§ **Task prompt**
Please reproduce word for word the passage of the article on Hans Haacke's News below, starting at "Hans Haacke, News: A" and ending at "in plexiglass containers.".

=== Article ===

Hans Haacke, News: A Case Study on Migration and Cross-Institutional Collaboration for a Conceptual Software Based Artwork

Mark Hellar and Daniel Finn
Electronic Media Review, Volume Six: 2019-2020


Hans Haacke’s (b. 1936) News was first realized in 1969, for the Prospect 69 exhibition in the Kunsthalle, Düsseldorf. Haacke presented the concept of the work as follows: A telex machine installed in the Düsseldorf Kunsthalle prints all of the news communicated by the German press agency DPA. The printouts were put on display for further reading one day after being delivered, and on the third day, the rolls of paper were labeled and dated, then stored in plexiglass containers.  

The work was reconstructed in 2005 for an exhibition at the Paula Cooper Gallery in New York. In this manifestation, the telex machine was replaced with a dot matrix printer that was fed from a software program that gathered news from Really Simple Syndication (RSS) feeds via the Internet. The San Francisco Museum of Modern Art acquired News in 2008 and displayed it in this form for the exhibit The Art of Participation: 1950 to Now. In 2017, the museum exhibited it again for the Nothing Stable Under Heaven exhibition.

=== Record list ===

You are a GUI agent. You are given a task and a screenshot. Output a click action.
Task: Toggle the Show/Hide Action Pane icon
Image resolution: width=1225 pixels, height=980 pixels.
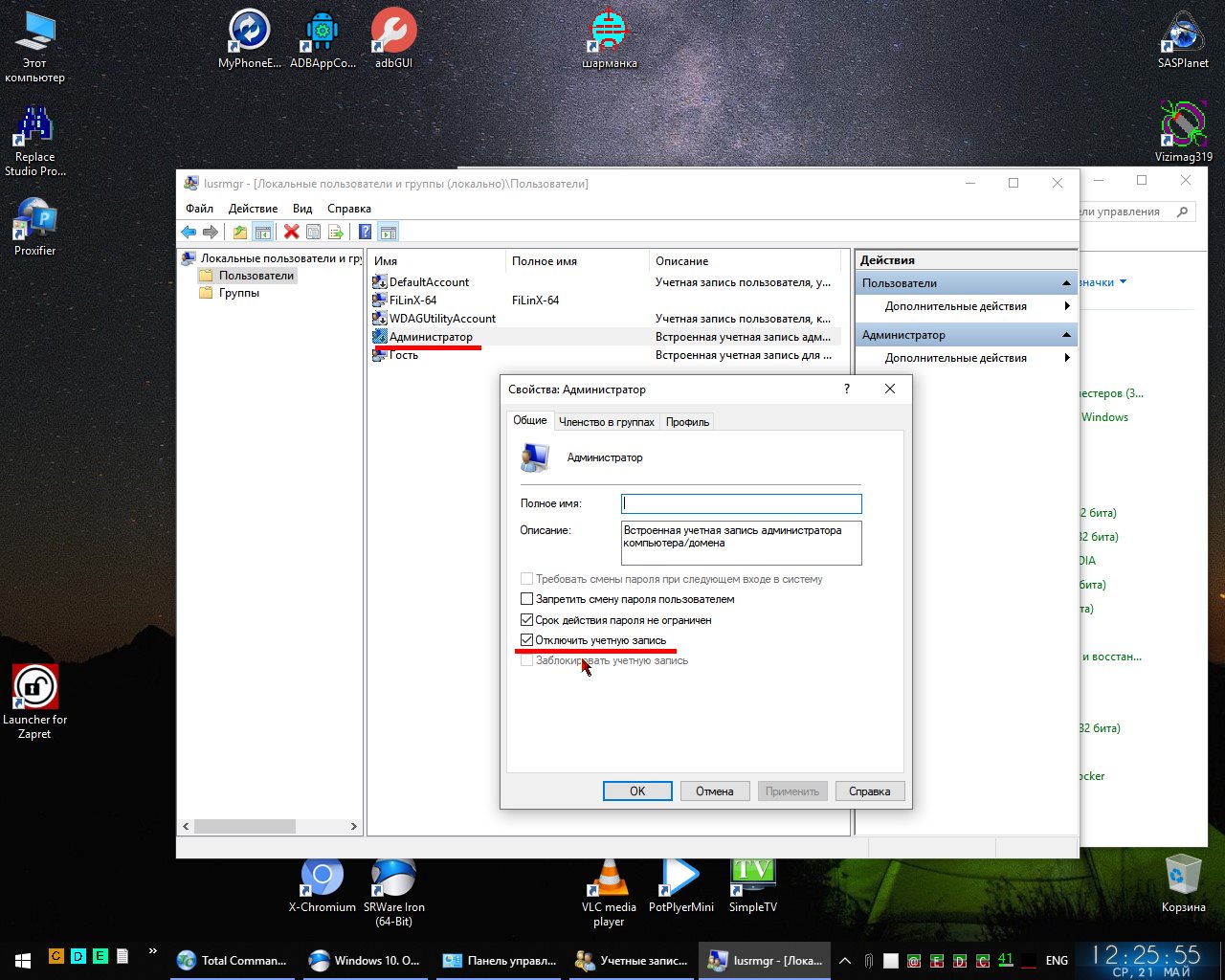point(388,232)
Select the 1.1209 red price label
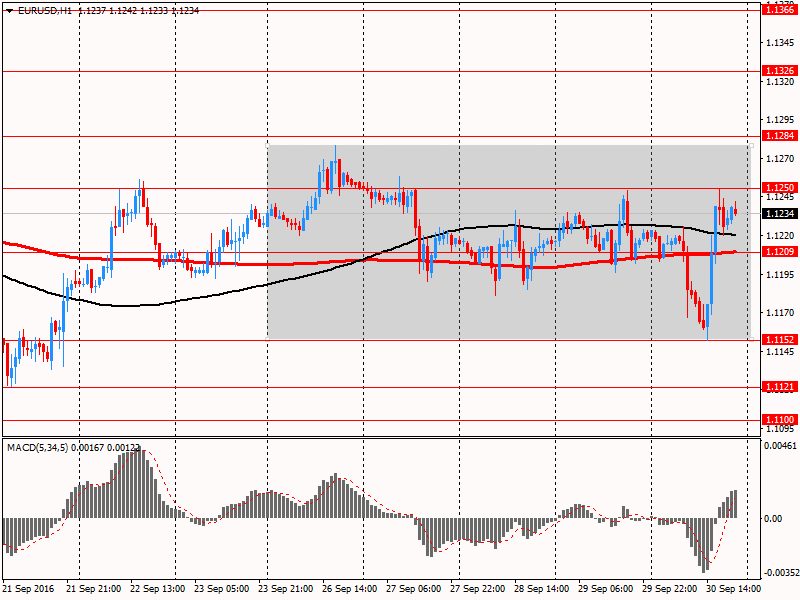This screenshot has width=800, height=600. [779, 251]
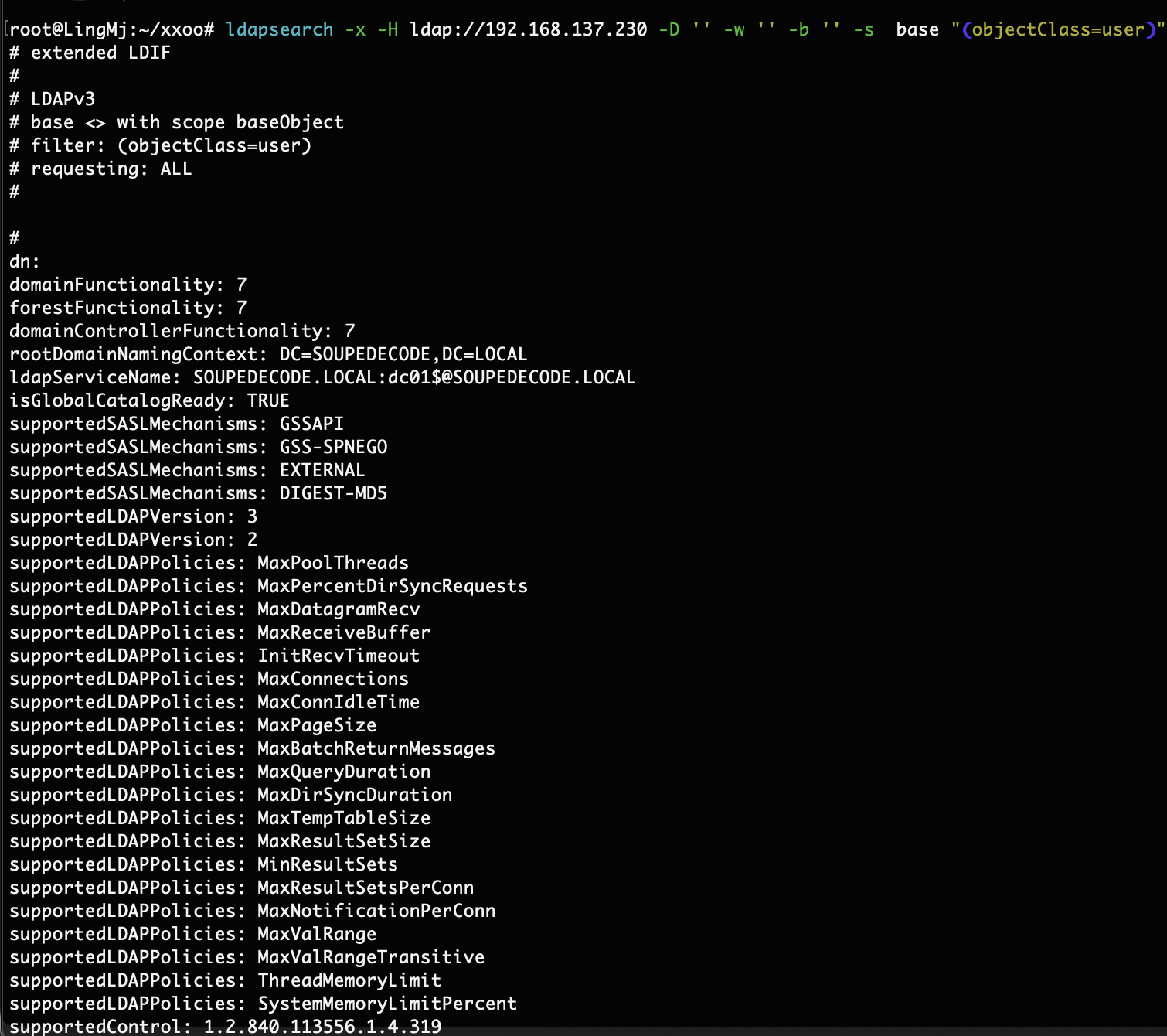Click the DIGEST-MD5 SASL mechanism entry
Viewport: 1167px width, 1036px height.
333,493
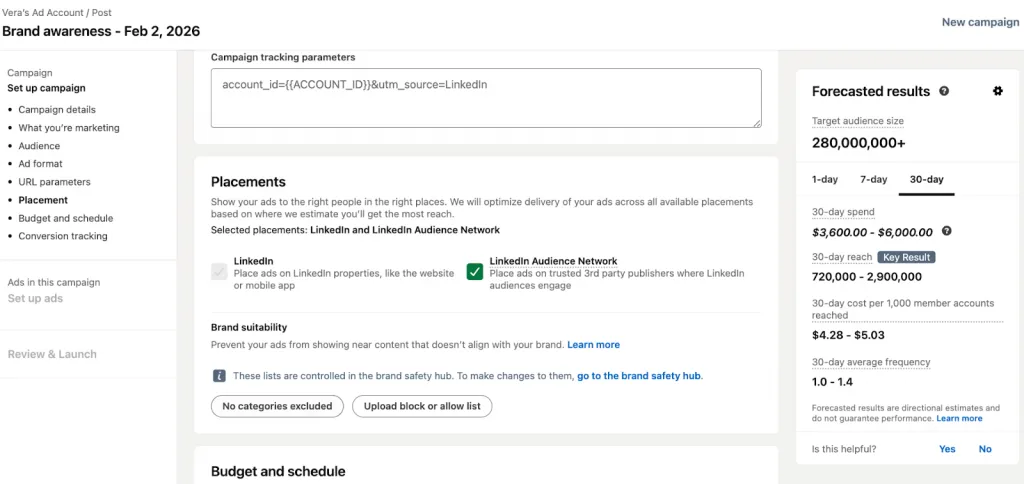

===

§ **Task answer**
Hans Haacke, News: A Case Study on Migration and Cross-Institutional Collaboration for a Conceptual Software Based Artwork

Mark Hellar and Daniel Finn
Electronic Media Review, Volume Six: 2019-2020


Hans Haacke’s (b. 1936) News was first realized in 1969, for the Prospect 69 exhibition in the Kunsthalle, Düsseldorf. Haacke presented the concept of the work as follows: A telex machine installed in the Düsseldorf Kunsthalle prints all of the news communicated by the German press agency DPA. The printouts were put on display for further reading one day after being delivered, and on the third day, the rolls of paper were labeled and dated, then stored in plexiglass containers.